Description of the task =>
Your answer must match the entries below word for word.

═════ Data records ═════

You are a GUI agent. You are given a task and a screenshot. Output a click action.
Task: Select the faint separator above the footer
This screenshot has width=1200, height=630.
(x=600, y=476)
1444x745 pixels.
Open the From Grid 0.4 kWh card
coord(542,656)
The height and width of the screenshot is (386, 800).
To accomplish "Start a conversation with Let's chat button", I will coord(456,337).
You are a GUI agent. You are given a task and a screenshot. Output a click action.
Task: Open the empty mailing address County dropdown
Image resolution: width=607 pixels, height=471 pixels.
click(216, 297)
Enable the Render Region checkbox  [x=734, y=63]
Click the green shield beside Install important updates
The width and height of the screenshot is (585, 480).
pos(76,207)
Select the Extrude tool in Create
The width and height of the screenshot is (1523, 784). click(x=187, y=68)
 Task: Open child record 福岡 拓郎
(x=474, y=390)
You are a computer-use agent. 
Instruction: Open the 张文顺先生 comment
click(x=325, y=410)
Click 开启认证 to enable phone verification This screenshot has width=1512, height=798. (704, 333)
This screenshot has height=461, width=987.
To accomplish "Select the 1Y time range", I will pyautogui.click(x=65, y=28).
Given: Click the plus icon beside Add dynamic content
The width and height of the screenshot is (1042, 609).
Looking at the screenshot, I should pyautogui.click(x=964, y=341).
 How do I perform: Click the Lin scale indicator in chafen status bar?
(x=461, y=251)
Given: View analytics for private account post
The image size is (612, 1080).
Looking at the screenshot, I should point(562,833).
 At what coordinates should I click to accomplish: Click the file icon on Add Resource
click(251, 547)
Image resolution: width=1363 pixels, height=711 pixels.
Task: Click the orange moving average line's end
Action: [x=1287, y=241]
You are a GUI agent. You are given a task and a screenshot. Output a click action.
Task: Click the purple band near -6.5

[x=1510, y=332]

═════

Expected output =>
You are a GUI agent. You are given a task and a screenshot. Output a click action.
Task: Select the faint separator above the footer
This screenshot has width=1200, height=630.
(x=600, y=476)
1444x745 pixels.
Open the From Grid 0.4 kWh card
coord(542,656)
The height and width of the screenshot is (386, 800).
To accomplish "Start a conversation with Let's chat button", I will coord(456,337).
You are a GUI agent. You are given a task and a screenshot. Output a click action.
Task: Open the empty mailing address County dropdown
Image resolution: width=607 pixels, height=471 pixels.
click(216, 297)
Enable the Render Region checkbox  [x=734, y=63]
Click the green shield beside Install important updates
The width and height of the screenshot is (585, 480).
pos(76,207)
Select the Extrude tool in Create
The width and height of the screenshot is (1523, 784). click(x=187, y=68)
 Task: Open child record 福岡 拓郎
(x=474, y=390)
You are a computer-use agent. 
Instruction: Open the 张文顺先生 comment
click(x=325, y=410)
Click 开启认证 to enable phone verification This screenshot has width=1512, height=798. (704, 333)
This screenshot has height=461, width=987.
To accomplish "Select the 1Y time range", I will pyautogui.click(x=65, y=28).
Given: Click the plus icon beside Add dynamic content
The width and height of the screenshot is (1042, 609).
Looking at the screenshot, I should pyautogui.click(x=964, y=341).
 How do I perform: Click the Lin scale indicator in chafen status bar?
(x=461, y=251)
Given: View analytics for private account post
The image size is (612, 1080).
Looking at the screenshot, I should point(562,833).
 At what coordinates should I click to accomplish: Click the file icon on Add Resource
click(251, 547)
Image resolution: width=1363 pixels, height=711 pixels.
Task: Click the orange moving average line's end
Action: [x=1287, y=241]
You are a GUI agent. You are given a task and a screenshot. Output a click action.
Task: Click the purple band near -6.5

[x=1510, y=332]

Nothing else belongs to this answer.